§ Requirement: Each line in the entries below that contains the word "will" counts once. Report how many there are and nothing more.

§ Available records:
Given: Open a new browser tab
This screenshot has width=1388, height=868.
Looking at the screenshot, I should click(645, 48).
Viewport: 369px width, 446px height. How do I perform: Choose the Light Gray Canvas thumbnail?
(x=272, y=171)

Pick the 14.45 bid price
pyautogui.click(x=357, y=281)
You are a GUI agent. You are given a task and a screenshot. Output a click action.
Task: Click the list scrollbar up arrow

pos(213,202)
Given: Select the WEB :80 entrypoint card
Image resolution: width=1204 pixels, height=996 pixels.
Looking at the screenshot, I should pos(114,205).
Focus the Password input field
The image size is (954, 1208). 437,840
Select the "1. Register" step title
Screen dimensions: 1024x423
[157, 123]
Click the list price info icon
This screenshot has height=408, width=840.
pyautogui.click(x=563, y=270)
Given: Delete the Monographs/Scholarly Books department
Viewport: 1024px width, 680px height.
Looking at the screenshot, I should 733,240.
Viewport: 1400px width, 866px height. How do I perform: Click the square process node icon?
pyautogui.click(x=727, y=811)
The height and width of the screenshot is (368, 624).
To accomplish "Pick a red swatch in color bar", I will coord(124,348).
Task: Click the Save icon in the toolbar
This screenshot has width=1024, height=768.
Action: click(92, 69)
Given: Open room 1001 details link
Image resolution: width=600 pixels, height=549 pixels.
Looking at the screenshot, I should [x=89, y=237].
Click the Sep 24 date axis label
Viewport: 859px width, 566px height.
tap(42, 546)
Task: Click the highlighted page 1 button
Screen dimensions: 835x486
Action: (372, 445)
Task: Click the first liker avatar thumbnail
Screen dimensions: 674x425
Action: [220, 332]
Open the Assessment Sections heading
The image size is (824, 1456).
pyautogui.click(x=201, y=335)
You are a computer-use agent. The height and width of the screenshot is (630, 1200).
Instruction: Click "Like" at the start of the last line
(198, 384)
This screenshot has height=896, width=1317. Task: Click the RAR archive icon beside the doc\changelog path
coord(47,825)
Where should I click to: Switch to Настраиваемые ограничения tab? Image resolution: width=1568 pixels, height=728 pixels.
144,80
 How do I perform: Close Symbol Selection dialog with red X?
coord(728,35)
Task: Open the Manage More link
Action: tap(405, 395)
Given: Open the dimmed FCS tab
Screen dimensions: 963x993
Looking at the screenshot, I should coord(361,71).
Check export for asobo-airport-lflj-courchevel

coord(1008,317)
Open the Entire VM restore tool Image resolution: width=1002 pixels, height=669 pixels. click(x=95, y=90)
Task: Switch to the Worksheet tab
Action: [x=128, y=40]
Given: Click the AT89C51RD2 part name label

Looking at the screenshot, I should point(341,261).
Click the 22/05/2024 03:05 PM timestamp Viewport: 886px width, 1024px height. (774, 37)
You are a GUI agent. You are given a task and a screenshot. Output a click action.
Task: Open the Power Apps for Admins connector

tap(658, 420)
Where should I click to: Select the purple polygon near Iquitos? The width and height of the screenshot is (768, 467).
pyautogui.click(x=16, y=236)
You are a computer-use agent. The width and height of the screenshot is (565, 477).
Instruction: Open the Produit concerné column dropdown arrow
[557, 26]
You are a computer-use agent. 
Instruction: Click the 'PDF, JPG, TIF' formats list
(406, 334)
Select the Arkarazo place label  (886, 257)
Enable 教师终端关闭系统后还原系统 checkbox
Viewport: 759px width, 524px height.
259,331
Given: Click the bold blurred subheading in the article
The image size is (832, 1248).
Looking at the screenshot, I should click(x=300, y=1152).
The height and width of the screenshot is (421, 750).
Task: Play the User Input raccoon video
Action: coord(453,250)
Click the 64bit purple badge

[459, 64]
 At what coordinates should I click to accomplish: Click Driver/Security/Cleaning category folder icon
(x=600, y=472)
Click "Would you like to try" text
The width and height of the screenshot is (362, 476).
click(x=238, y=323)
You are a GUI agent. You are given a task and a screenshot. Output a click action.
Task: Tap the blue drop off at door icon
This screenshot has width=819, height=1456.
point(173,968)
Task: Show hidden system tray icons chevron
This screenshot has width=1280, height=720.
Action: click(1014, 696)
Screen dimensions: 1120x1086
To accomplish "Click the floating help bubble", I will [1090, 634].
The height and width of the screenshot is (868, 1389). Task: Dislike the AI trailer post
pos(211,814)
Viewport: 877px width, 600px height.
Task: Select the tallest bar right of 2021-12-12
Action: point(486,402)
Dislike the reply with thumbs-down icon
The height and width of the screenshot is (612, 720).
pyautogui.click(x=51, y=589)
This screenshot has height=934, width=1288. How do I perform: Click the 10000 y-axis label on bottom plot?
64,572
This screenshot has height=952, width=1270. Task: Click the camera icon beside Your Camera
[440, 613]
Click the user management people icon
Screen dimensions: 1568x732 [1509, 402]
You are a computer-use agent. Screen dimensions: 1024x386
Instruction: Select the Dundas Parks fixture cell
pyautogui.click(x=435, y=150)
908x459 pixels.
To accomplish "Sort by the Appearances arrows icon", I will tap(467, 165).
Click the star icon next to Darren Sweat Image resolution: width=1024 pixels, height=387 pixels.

§ Output of the exercise: 3